Family Values: Wonderland in Westwood
By Ajay Singh
Published Jan 1, 2007 8:00 AM
For the sheer thrill of winter, there's nothing like being in the midst of new-fallen snow. This holiday season, you needn't drive to the mountains for the experience. A fantasia of falling snow — not to mention blinding fog, bubbles and balloons so big they look like planets — is unfolding right here in Westwood.
"Slava's Snowshow," an Off-Broadway, Olivier Award-winning theatrical extravaganza, is playing at Royce Hall — a limited engagement of 31 performances that concludes Jan. 7. Organized by UCLA Live and created and performed by Slava Polunin, considered the world's greatest clown, this is the show's Los Angeles debut — and it will leave you and your family dizzy with delight.
Hailed as "flat-out spectacular" by Entertainment Weekly, this tragicomic masterpiece of clowning and visual theater has won the hearts of more than a million spectators in some 80 cities worldwide.
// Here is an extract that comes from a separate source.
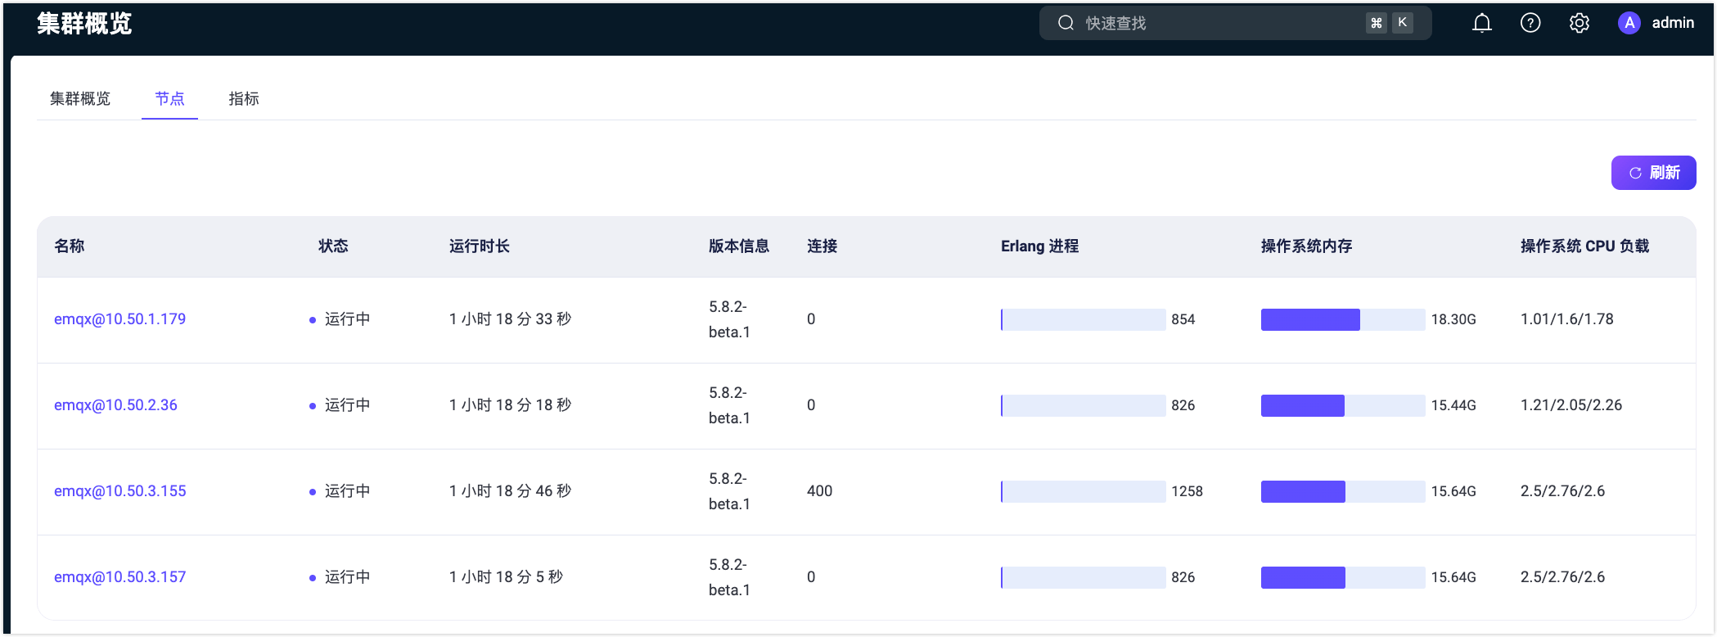This screenshot has width=1717, height=637.
Task: Open the notifications bell icon
Action: pos(1481,23)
In fact, its magical imagery, whimsical music and amusement park thrills could easily give Disneyland a complex.
The show's surreal beauty defies description — and it's not hard to understand why. "If you try to retell one of your dreams, that's very difficult to do," explains Slava. But here's a tantalizing glimpse of the performance's mystery and allure, in its creator's words: "The snow is from Russia, the stars are from the sky! Where does the wind come from? There's a great plane, cut in half behind the stage, but you can't see it because the lights are so bright."
Copyright ©Veronique Vail
Born in a remote Russian village, Slava spent his childhood in forests, fields and by rivers. Every winter was a world of snow, at once magnificent and fearful, like life itself. As Slava puts it: "Snow is beautiful and light, but it's also cold and can represent death."
Trained as a mime, Slava was influenced by such comic legends as Charlie Chaplin and Marcel Marceau. But clowning was his true love. In 1979, he formed a theater company and took clowning onto the streets. In 1988, he performed at London's famed Hackney Empire theater, becoming an overnight sensation. Critics have raved that Slava's work is to clowning what Cirque du Soleil is to circus.
Snowshow is an incomparable, unforgettable visual feast with a remarkable finale in which Slava summons a heart-stopping snowstorm — a white chaos of confetti that engulfs the entire hall. Long after the curtain has fallen, spectators are still there, thrilled by the wonder of this climactic coup. It can be summed up in Slava's description of what his theater is all about: "A kind of wedding cavalcade where I try to marry everyone to everyone."
Slava's Snowshow. Dec. 12–Jan. 7. Royce Hall. Weekday and matinee tickets: $63, $53, $42; Friday–Saturday evening tickets: $68, $58, $47. For more information, call (310) 825-2101 or log on to www.uclalive.org.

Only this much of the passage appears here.